> [Problem description]:
Copy out nothing but the lines from the one holding "This screenshot has width=1079, height=498." through the end of the entries below, exactly as written and without the pictures.

> [Records to use]:
________________________________________

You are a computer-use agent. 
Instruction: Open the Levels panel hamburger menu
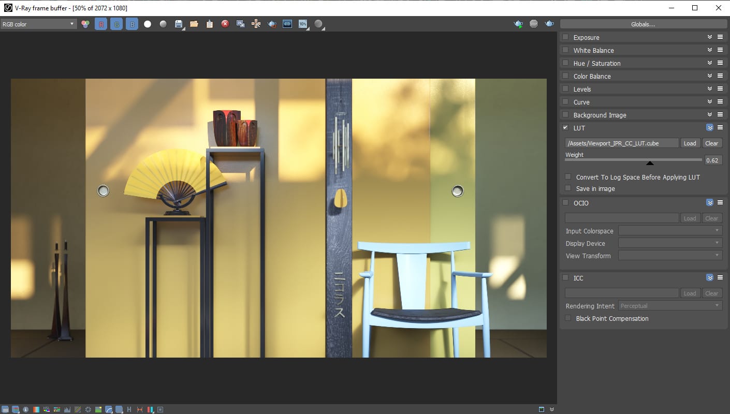pyautogui.click(x=720, y=89)

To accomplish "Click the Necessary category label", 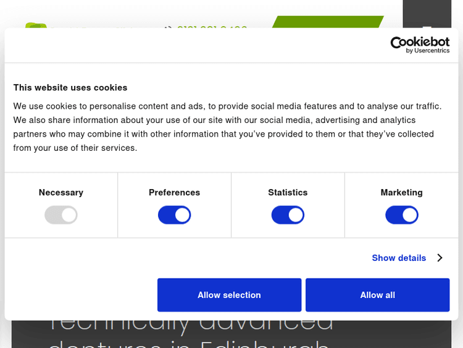I will pyautogui.click(x=61, y=192).
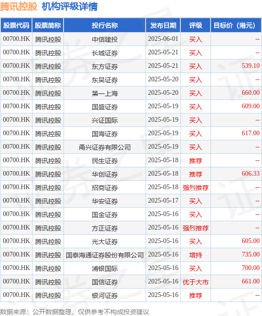Click the 优于大市 rating for 国信证券

pos(195,282)
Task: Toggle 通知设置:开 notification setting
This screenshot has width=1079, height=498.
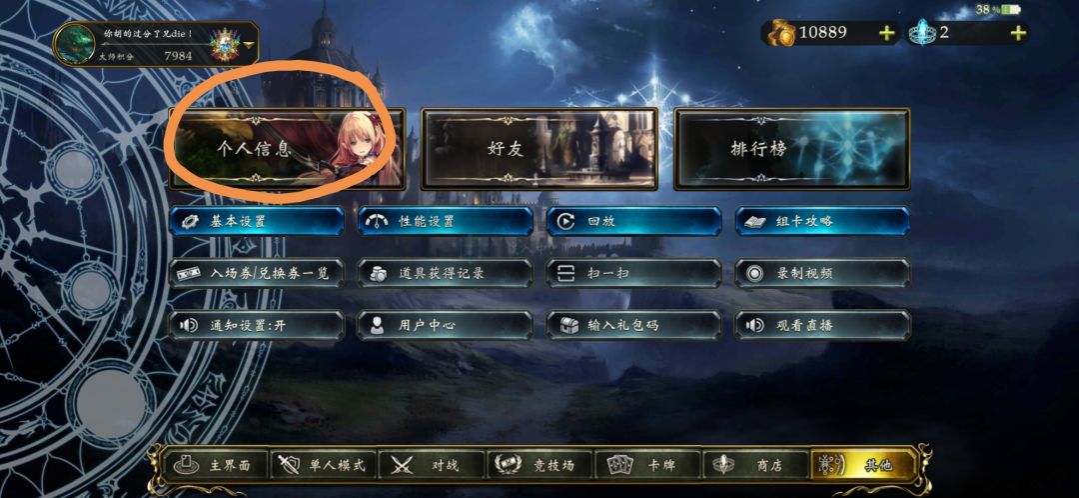Action: (257, 325)
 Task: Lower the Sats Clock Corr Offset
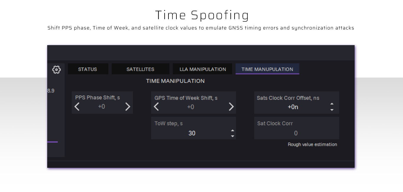[332, 110]
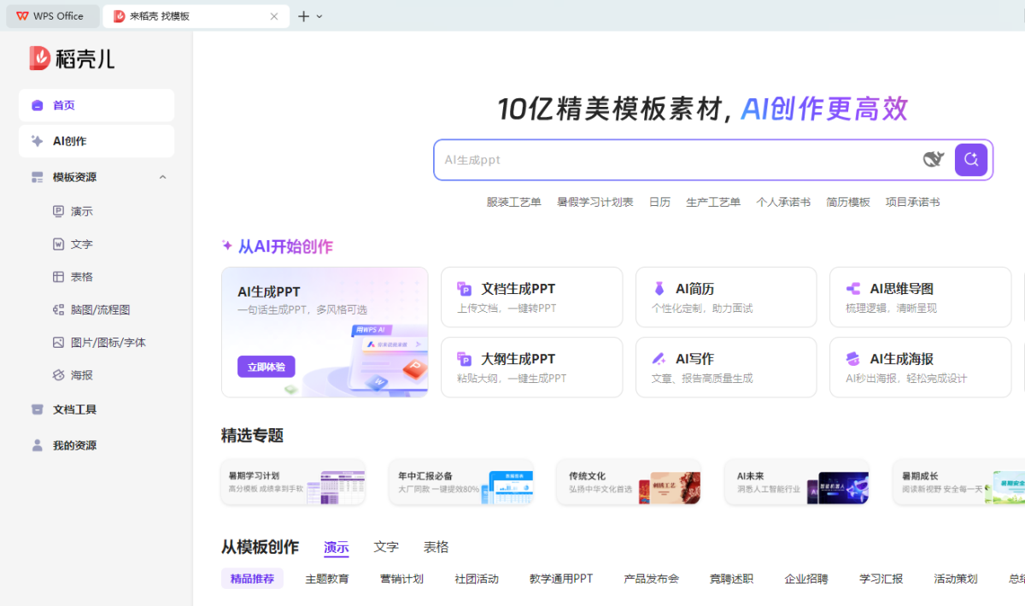Switch to the 表格 template tab
1025x606 pixels.
pyautogui.click(x=436, y=547)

________________________________________

> [Your response]:
This screenshot has width=1079, height=498.
Action: (257, 325)
 Task: Lower the Sats Clock Corr Offset
[332, 110]
Switch to the 表格 template tab
1025x606 pixels.
pyautogui.click(x=436, y=547)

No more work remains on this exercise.